(EXERCISE DATA Opens)
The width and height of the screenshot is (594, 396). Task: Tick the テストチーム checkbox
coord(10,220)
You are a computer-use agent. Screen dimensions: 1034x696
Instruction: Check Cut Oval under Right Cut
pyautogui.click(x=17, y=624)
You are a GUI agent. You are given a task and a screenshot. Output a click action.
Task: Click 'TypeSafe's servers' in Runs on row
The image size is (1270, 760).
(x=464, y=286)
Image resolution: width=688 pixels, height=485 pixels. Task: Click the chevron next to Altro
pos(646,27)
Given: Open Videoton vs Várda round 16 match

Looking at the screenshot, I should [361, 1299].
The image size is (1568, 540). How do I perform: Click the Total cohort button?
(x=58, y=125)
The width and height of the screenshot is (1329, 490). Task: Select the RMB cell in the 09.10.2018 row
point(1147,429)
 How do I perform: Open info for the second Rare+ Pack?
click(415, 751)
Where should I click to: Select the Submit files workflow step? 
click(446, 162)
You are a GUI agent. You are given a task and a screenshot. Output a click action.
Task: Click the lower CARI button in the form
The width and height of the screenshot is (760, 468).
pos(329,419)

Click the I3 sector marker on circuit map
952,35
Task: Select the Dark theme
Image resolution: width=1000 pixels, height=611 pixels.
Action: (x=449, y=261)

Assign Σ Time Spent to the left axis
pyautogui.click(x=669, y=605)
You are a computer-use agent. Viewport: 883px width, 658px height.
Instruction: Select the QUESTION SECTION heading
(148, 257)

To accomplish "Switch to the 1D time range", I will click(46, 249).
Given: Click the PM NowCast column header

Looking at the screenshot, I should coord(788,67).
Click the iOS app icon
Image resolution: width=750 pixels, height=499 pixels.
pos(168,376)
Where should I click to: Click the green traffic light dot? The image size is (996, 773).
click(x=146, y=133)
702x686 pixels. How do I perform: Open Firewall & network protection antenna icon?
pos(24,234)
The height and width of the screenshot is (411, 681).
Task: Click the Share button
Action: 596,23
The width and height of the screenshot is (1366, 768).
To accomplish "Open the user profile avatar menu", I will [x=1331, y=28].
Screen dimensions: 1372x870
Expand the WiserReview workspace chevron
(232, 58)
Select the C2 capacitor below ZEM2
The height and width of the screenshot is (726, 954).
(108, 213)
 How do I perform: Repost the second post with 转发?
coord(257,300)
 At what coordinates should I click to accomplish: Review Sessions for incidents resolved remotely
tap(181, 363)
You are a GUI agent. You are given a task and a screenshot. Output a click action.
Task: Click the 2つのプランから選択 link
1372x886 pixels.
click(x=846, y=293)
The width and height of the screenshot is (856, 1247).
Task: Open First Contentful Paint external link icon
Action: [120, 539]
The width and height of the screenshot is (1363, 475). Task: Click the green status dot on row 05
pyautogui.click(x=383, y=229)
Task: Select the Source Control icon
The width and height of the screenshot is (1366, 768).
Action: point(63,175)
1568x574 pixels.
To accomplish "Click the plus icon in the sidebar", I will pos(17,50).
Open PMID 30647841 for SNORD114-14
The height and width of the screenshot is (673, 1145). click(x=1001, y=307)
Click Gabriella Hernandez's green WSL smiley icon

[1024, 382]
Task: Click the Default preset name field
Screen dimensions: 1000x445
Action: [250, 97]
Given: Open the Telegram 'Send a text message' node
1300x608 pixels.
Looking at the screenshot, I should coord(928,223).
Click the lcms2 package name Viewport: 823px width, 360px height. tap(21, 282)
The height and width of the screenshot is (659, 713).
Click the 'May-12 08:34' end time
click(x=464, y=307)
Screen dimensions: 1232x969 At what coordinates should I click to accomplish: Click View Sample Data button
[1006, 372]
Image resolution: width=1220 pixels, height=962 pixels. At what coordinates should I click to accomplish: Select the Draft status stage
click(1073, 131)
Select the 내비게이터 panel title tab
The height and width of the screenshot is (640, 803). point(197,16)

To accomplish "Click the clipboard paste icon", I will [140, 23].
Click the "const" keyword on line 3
(EXERCISE DATA Closes)
Take every line above that includes "computer" and list it.

You are a computer-use agent. Screen dimensions: 1034x696
You are a computer-use agent. Viewport: 883px width, 658px height.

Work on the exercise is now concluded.